Colombo Fashion Week will take place across multiple locations on Galle Road, it’s a new format”, says Ajai Vir Singh, Managing Director, CFW Holdings.

Colombo Fashion Week (CFW) returns from March 6th to 9th 2024, for its 21st edition, marking a significant milestone and promising a future brimming with innovation for the fashion industry of Sri Lanka. This year the platform focuses on multiple locations around Colombo to make the city come alive, as it’s also an apt time for travelers to experience the creativity and cultural richness of Colombo.

Since 2003, CFW has played a pivotal role in reviving, guiding, and building pride in Sri Lanka’s fashion industry. From humble beginnings featuring a handful of designers, it has blossomed into a thriving ecosystem embracing sustainability and empowering young talent. More than 80% of today’s leading Sri Lankan designers are the product of CFW’s development system, a testament to its impact.

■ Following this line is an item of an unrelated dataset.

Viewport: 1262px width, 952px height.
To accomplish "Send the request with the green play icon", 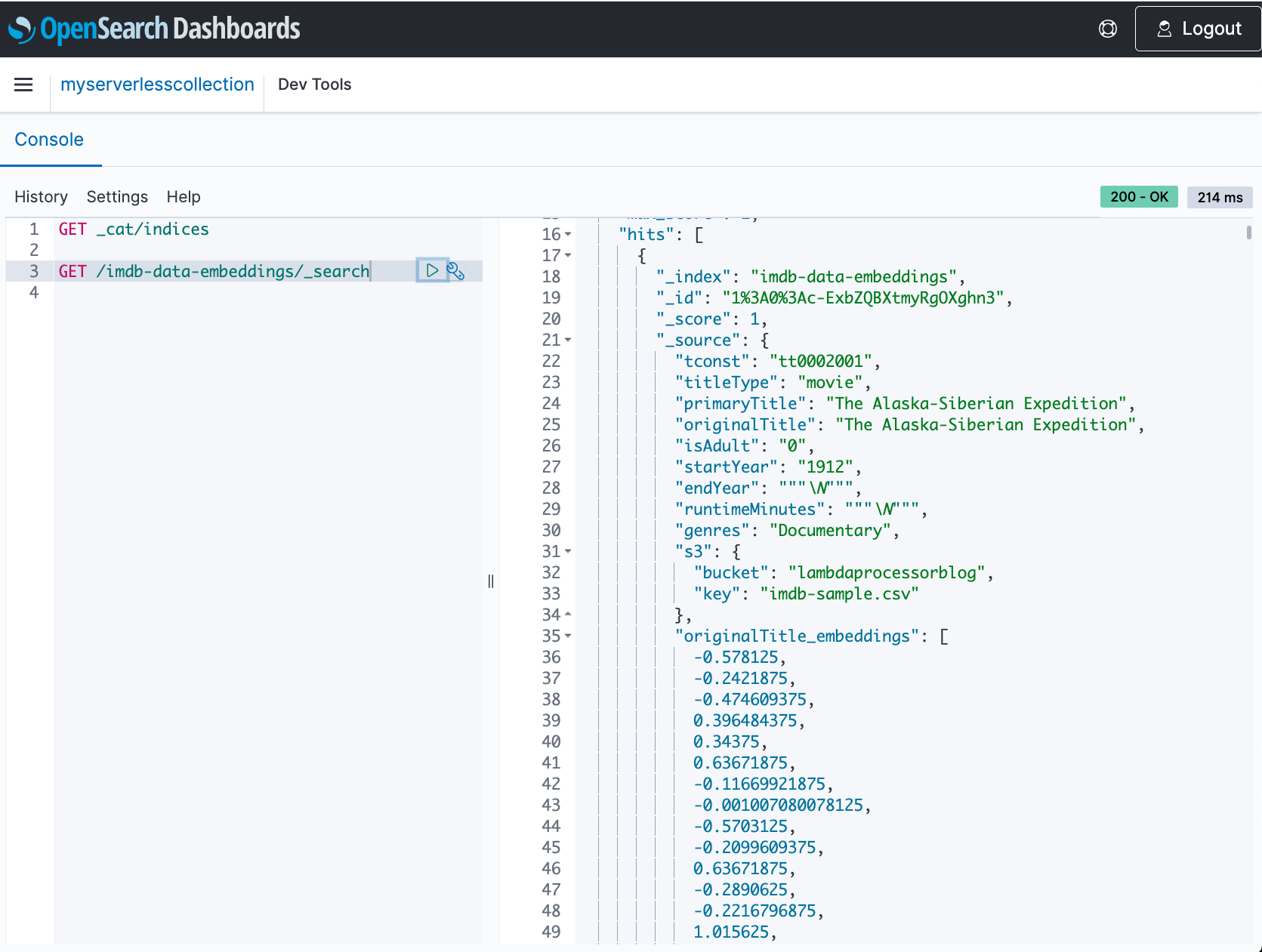I will [433, 270].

Under the leadership of Managing Director Ajai Vir Singh, CFW has championed sustainability, introducing initiatives such as Ethical Fashion Day, the Responsible Fashion Summit, and the innovative tool, Responsible Meter. These efforts have positioned CFW as a leader in ethical fashion globally, attracting renowned designers from Europe, Australia, and South Asia, alongside esteemed Sri Lankan designers, fostering knowledge exchange, and showcasing the burgeoning talent of Sri Lankan designers alongside established industry names.